Widzę teraz na jakim poziomie w kwestii treningów, odżywiania i higienie życia jestem
Ja nigdy niestety tak metodycznie do swoich sportowych zabaw nie podchodziłem, nie było internetu, nie było wg mnie takiej potrzeby, było zdrowie
Przechodzę do meritum.
Koniec z bieganiem, kwintal masy to na razie za dużo, czekam na upragnione 90kg, ambitniejszego celu nie mam żeby nie przesadzać.
Jeszcze jedna uwaga, jestem otyły od dziecka, można by rzec że teraz koledzy mnie dogonili (a niektórzy nawet wyprzedzili) wagowo a ja trzymam formę
Jeśli chodzi o dietę to zazwyczaj starczało jak mniej jadłem, teraz próbuje tak bardziej "naukowo" podejść do tematu. Odżywiam się indywidualnie, awantury w domu minęły, żona się przyzwyczaiła.
Nie będę wchodził w detale ale jest zdrowiej, węgle i inne badziewia zbilansowane. Te kalorie to podałem tak orientacyjnie, ale słowo daję że 2800-3000 to max. Zresztą od razu odczuwam to jak uda mi się pojechać moja ulubioną stówę, na schabowym żony nie istniało odcięcie, teraz dwa batoniki bo inaczej kicha.

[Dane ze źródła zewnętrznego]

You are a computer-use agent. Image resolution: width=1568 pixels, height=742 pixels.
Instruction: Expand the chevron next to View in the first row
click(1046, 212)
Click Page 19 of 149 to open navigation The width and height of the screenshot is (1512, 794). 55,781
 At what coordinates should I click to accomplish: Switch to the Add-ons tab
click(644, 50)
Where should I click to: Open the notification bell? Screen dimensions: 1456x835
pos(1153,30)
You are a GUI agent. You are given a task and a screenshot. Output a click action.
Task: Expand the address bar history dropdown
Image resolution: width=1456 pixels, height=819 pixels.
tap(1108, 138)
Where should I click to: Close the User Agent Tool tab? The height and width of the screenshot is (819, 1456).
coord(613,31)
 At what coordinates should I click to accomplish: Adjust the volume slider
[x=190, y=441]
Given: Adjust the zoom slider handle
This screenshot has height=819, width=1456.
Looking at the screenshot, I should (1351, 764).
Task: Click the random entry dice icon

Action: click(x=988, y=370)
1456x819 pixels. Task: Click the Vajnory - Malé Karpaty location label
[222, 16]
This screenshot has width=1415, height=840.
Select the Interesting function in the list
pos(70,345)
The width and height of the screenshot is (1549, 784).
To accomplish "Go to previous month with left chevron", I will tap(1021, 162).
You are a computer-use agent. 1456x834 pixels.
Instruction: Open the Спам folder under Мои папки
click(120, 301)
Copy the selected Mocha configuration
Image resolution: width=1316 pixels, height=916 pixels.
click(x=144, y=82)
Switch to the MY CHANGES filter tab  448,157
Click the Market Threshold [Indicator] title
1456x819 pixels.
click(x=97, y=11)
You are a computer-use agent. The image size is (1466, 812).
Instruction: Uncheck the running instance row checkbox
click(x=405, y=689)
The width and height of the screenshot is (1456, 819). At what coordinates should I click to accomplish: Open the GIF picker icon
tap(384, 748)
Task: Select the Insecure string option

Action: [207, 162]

Ćwiczenia moje teraz wyglądają tak, robię sobie taką madbarzową fatburnerową rutynę
trwa to ok. 30m, następnie włączam pagórkowaty program na orbitreku i lecę. Pierwsza część jest trochę interwałowa, tętno dochodzi do 175, druga natomiast oscyluje w granicach 140-150, to mogę regulować.
Oczywiście jak będę mógł to rower
Efekty na razie nieznane, zacząłem po świętach, ale po wszystkim czuję się świetnie. Chyba nie ma lepszego antidotum na stres którego, jak my wszyscy, mam w nadmiarze.
Podsumowując, biegacza ze mnie nie będzie, cel to 90kg, powinienem to odczuć w marcu jak plan się powiedzie. Główna zabawa to rower ale już teraz z dodatkami.